* _待办任务_: 请原样复制记录中从开头一直到含有“Looking at the”的那一行的全部内容，首尾两行都包括在内，答案中不要放入图片。
══════════
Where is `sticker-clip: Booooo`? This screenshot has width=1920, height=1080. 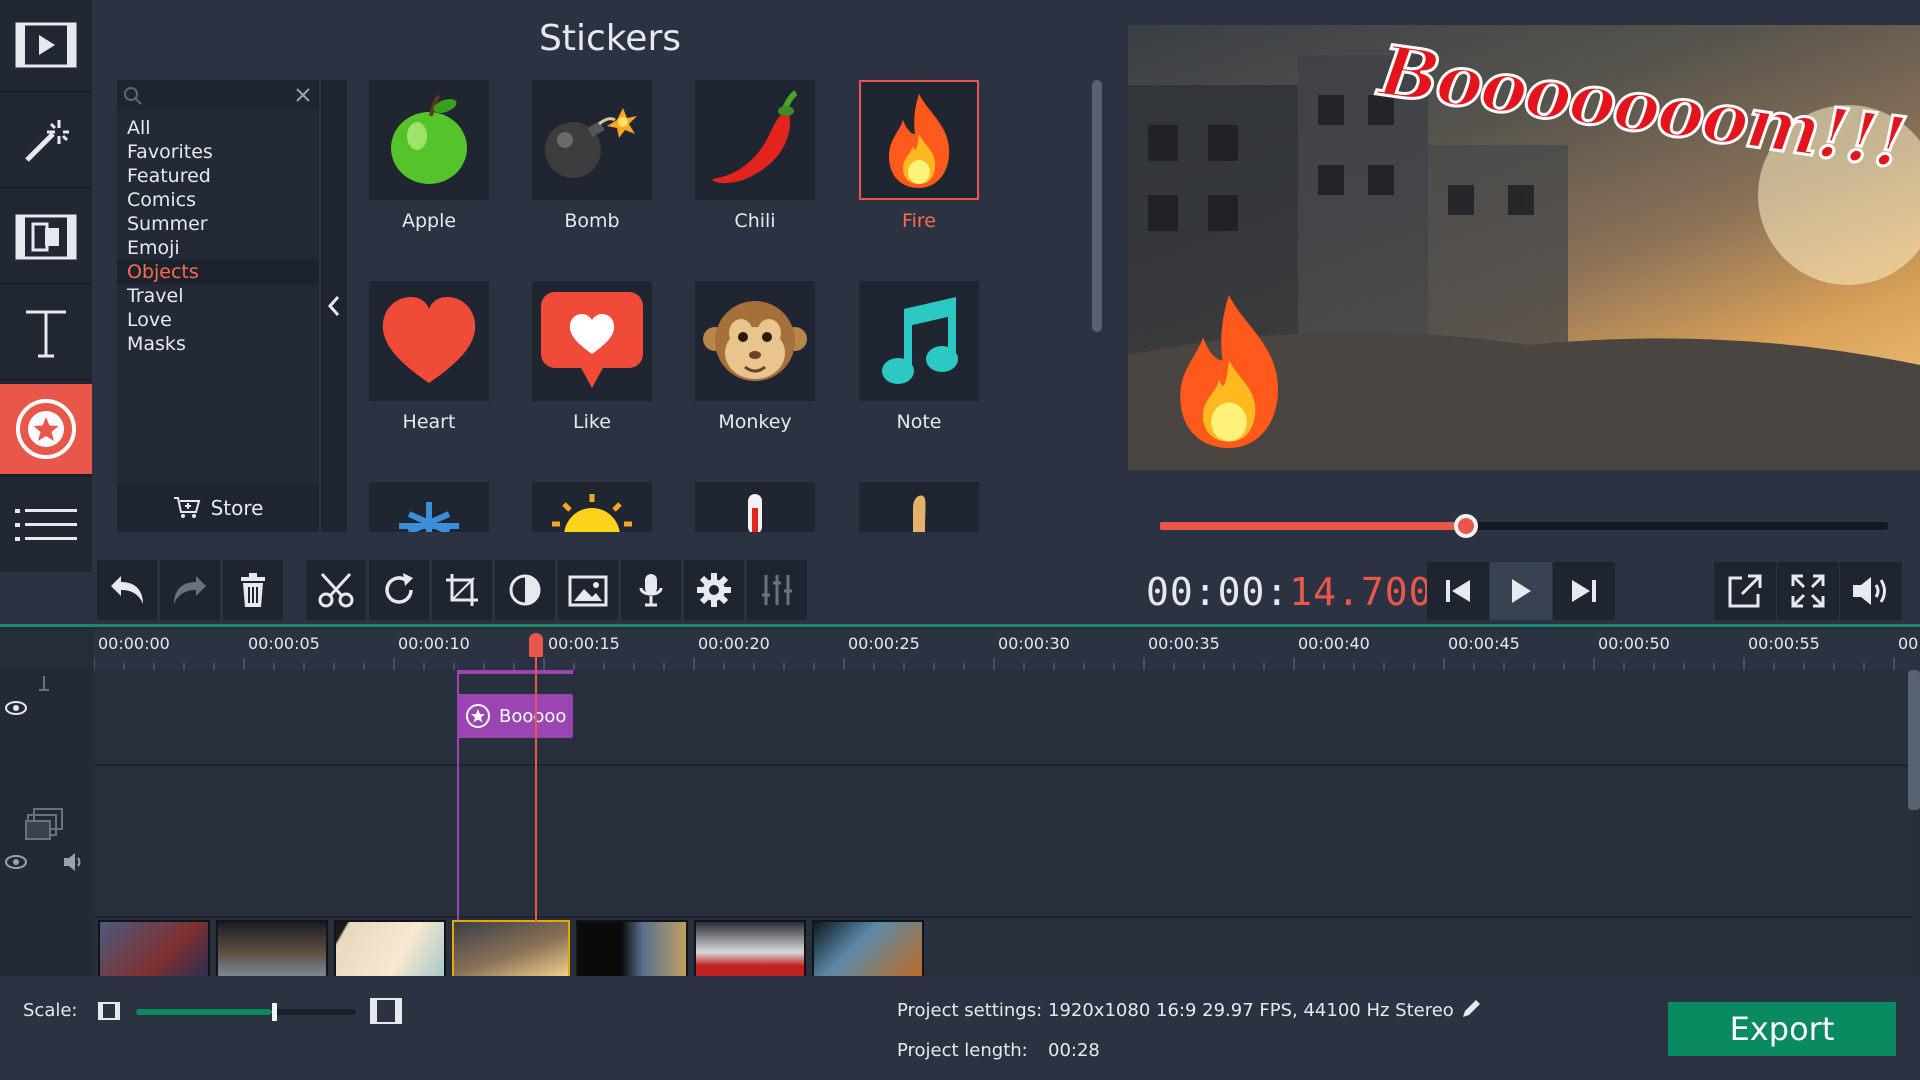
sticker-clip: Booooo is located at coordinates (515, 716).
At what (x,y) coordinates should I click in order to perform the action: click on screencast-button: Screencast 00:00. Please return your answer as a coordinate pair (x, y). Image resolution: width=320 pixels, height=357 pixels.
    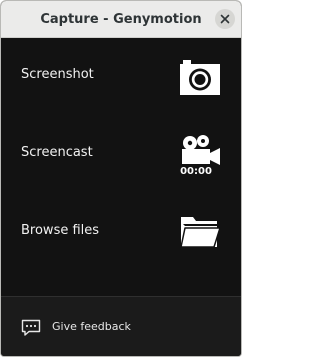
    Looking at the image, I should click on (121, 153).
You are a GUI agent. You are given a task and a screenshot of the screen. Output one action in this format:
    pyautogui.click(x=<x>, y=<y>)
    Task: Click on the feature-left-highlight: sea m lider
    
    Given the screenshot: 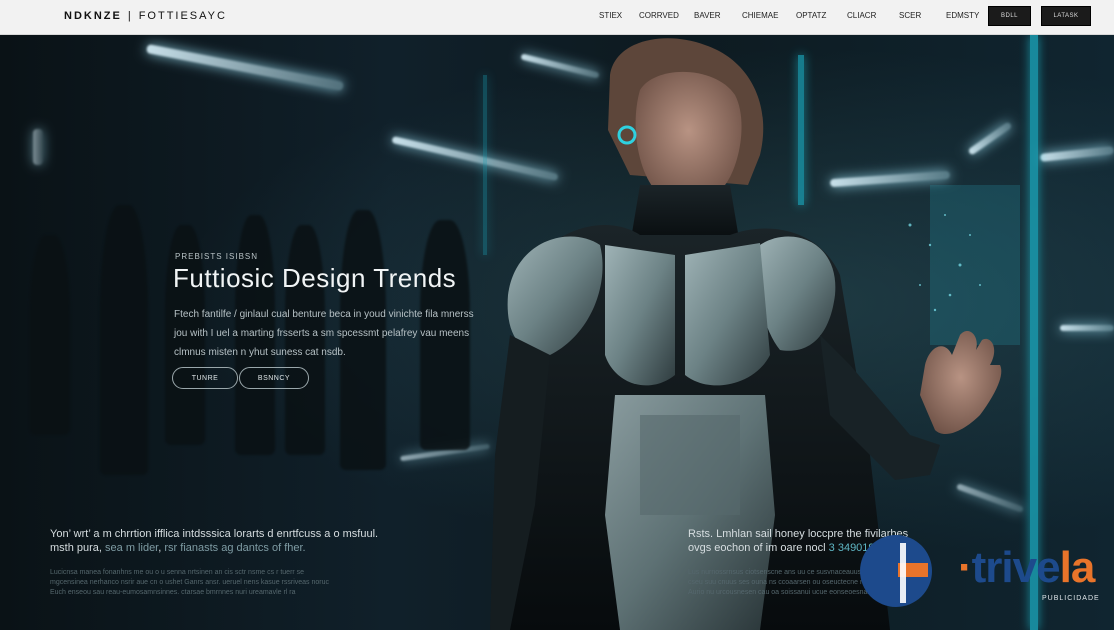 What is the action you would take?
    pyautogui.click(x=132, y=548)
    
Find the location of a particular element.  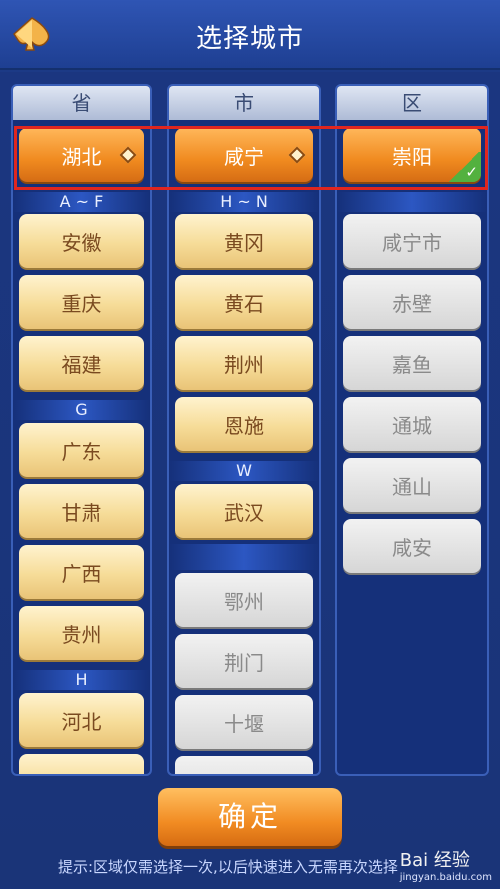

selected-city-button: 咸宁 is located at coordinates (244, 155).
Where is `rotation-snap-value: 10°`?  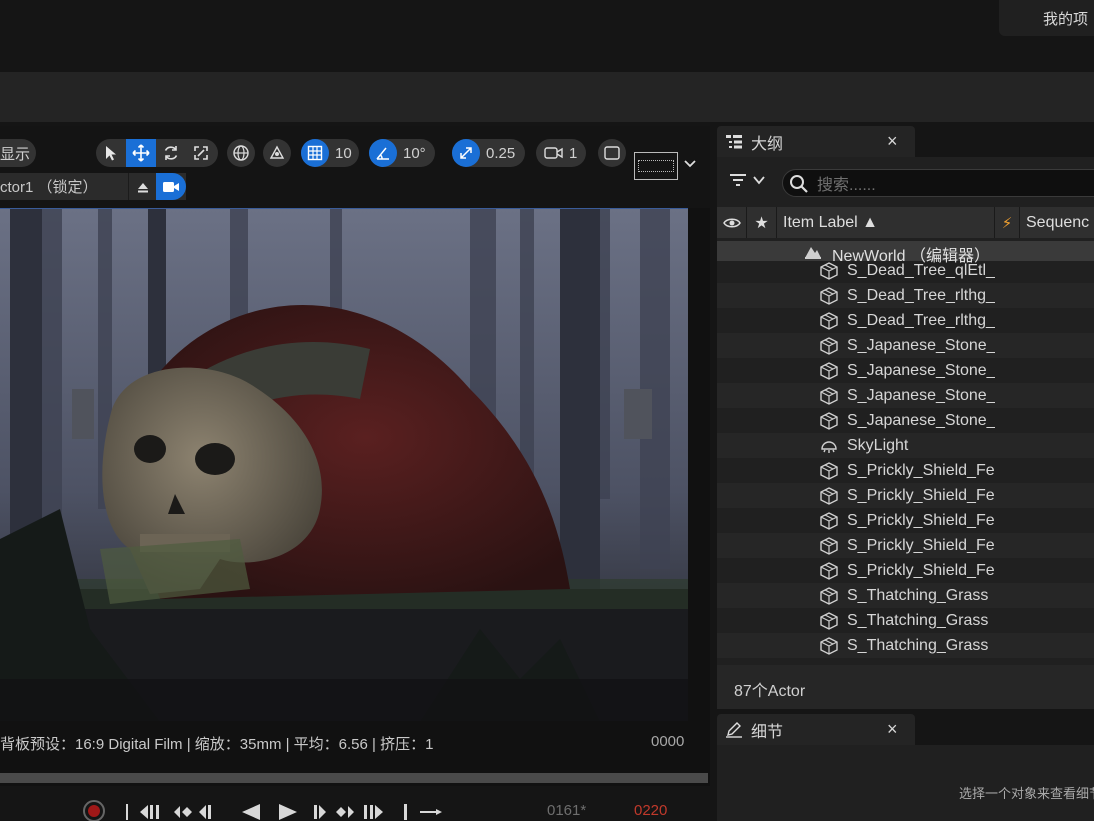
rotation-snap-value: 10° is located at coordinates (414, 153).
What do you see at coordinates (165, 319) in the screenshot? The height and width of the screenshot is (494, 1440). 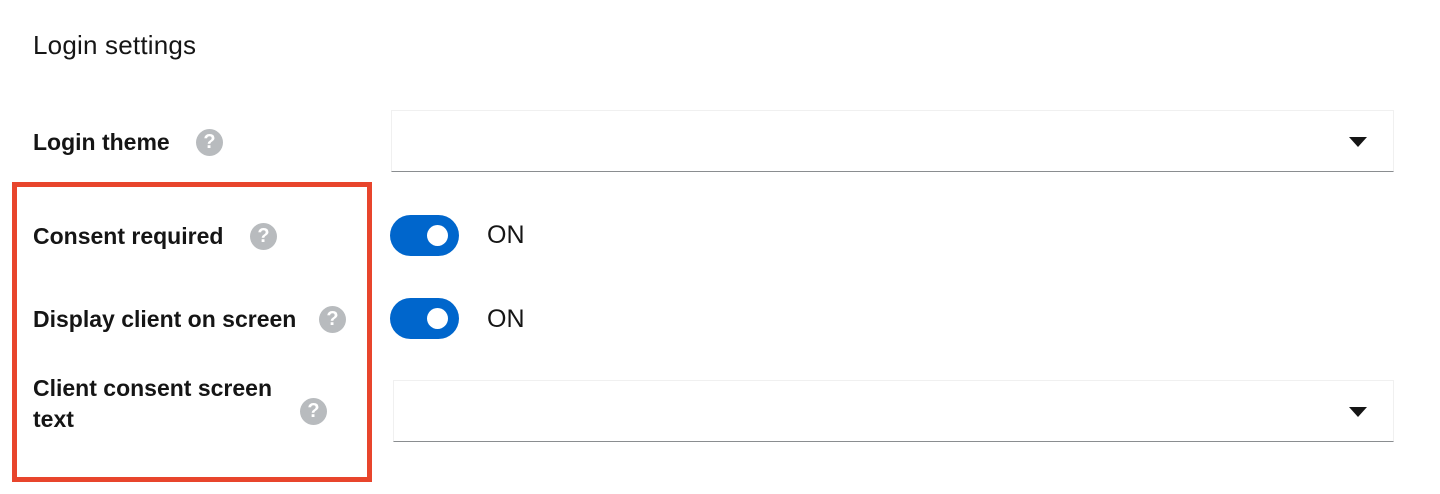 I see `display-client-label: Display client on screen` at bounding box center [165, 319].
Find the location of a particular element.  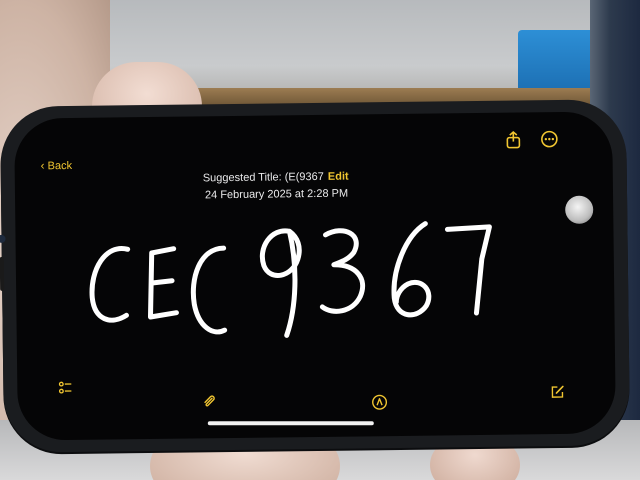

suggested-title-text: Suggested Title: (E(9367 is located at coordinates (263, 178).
══════════
* _练习输出_:
Where is `sticker-clip: Booooo`? This screenshot has width=1920, height=1080. 
sticker-clip: Booooo is located at coordinates (515, 716).
At what (x,y) coordinates should I click in order to perform the action: click on screencast-button: Screencast 00:00. Please return your answer as a coordinate pair (x, y). Image resolution: width=320 pixels, height=357 pixels.
    Looking at the image, I should click on (121, 153).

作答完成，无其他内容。